Est-ce que le mouvement « Nann-K » est exclusivement dédié à la communauté « hal pulaar » ?

 Non ! Pas du tout ! Ce mouvement, c’est vrai, le nom Nann-K sonne très « pulaar ». Parce que je me suis dit que le « pulaar » est une langue internationale, parlée dans plusieurs pays du continent africain. Mais, je peux dire que le mouvement, quand je l’ai créé, j’ai reçu des appels de partout. Des gens sont venus adhérer, venant de la Casamance, du Sénégal oriental, de la Mauritanie, etc.  Mais, pour débuter, il fallait commencer par cette communauté qui m’accompagne toujours.

 

Quel est le sens des titres interprétés lors de ce gala et tirés de votre nouvel album « The Traveller » ?

 J’ai interprété deux morceaux, parce que c’était l’occasion de lancer l’album (composé de 11 titres) qui est sorti sur le plan international. J’ai interprété deux titres de l’album qui veut dire « Kaldio » : celui qui voyage. Et nous savons que tous ces jeunes qui sont partis en Europe, aux Etats-Unis, partent pour d’autres opportunités. Parce qu’ils ne s’épanouissent pas chez eux et tentent l’aventure. Les gens qui voyagent ont l’expectation sur les épaules. C’est des familles entières qui pensent que quand les leurs voyagent, ils vont revenir, changer leurs modes et conditions de vie. Et donc, c’est pour dire que c’est toujours triste de voir quelqu’un partir ; mais on ne sait pas à quel degré la charge du voyage pèse sur les épaules de nos enfants qui partent.

Est-ce qu’il y a une articulation entre le mouvement « Nann-K » et la situation économique que nous vivons ?

« Le cri que j’ai lancé est vérifiable avec la chanson que j’ai écrite avec le groupe Daara J. Où sont nos 10% du budget national que nous devons mettre dans l’agriculture ? Il y a fallu trois voire quatre années avant même que le Sénégal comprenne qu’il faut un élan vers l’agriculture et l’élevage, comme soubassement de développement. En 2012, durant les élections, j’étais dans le Gorgol en Mauritanie avec Oxfam international. Ma réponse était pourquoi il n’y a pas tant de programmes agricoles de la part de nos gouvernements, et pourtant, nous avons tout pour réussir dans le domaine de l’agriculture et l’élevage.

 

Sur le volet culturel, la Société sénégalaise du droit d’auteur et des droits voisins (Sodav) a été créée, et bientôt un fonds de près de 300 millions de FCfa sera mis à la disposition des artistes pour les accompagner dans leurs projets. Que vous inspirent ces avancées ?

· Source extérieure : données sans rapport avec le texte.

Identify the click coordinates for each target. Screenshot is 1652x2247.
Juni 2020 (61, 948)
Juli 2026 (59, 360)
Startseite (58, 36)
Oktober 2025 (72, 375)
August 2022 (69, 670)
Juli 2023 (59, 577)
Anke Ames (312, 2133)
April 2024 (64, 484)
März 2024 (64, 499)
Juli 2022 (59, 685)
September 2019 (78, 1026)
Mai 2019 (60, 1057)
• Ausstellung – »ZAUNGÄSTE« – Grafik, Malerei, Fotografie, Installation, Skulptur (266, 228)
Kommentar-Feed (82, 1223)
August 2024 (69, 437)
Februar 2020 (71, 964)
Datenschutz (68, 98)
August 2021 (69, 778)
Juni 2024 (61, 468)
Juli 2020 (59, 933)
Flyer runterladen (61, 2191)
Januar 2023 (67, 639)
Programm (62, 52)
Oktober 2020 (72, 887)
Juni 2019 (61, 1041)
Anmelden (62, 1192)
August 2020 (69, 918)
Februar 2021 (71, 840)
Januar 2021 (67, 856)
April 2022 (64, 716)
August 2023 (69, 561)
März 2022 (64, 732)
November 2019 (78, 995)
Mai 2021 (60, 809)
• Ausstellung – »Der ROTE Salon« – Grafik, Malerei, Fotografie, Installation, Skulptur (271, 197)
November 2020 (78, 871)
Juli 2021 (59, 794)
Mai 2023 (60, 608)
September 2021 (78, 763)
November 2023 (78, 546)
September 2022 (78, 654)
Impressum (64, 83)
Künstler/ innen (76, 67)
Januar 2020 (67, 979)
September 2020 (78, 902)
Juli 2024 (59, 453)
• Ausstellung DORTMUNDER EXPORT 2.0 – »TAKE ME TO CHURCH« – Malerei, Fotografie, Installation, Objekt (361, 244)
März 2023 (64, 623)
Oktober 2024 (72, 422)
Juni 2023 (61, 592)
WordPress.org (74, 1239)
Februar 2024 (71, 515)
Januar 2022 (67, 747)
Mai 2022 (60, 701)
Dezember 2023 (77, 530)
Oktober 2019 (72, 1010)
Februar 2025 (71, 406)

« Je pense qu’en Afrique, ce n’est pas assez de faire pour le monde de l’art. C’est un début. Je l’apprécie et je pense que cela peut être très profitable pour certains artistes qui en ont vraiment besoin. Par contre, il faut approfondir, aller au-delà de subventionner les artistes. Nous devons réfléchir sur la condition des artistes, des musiciens ; parce que nous voyons qu’il y a, au-devant de la scène, des gens qui ont de la notoriété et qui peuvent se faire de l’argent. Mais derrière, d’autres n’arrivent pas à voyager. Les instrumentistes, des techniciens de spectacle…, toutes ces personnes sont confrontées à des problèmes. S’ils sont malades, ils ne peuvent pas se soigner. Donc, je pense qu’il faut s’arrêter un moment, réfléchir sur ce qu’a apporté la musique africaine, la musique sénégalaise et essayer de rendre la monnaie de la pièce à ces artistes qui ont fait découvrir, de par la musique, notre continent dans le monde entier.

De jeunes artistes tentent de se frayer un chemin dans le monde de la musique. Quel est le message que vous leur lancez ?

« Je demande aux jeunes d’avoir confiance en eux-mêmes, de s’ouvrir. Parce qu’aujourd’hui, ces artistes ont beaucoup plus de moyens techniques que nous. Ils peuvent connaître le métier de l’industrie de la musique, du showbiz par le biais de la technologie. Et je pense que ce qui fait défaut parfois, c’est qu’on ne voit pas dans cette brousse, cette forêt de l’industrie musicale, un vrai souteneur. Même si on a du talent, on n’arrive pas à se faire un nom.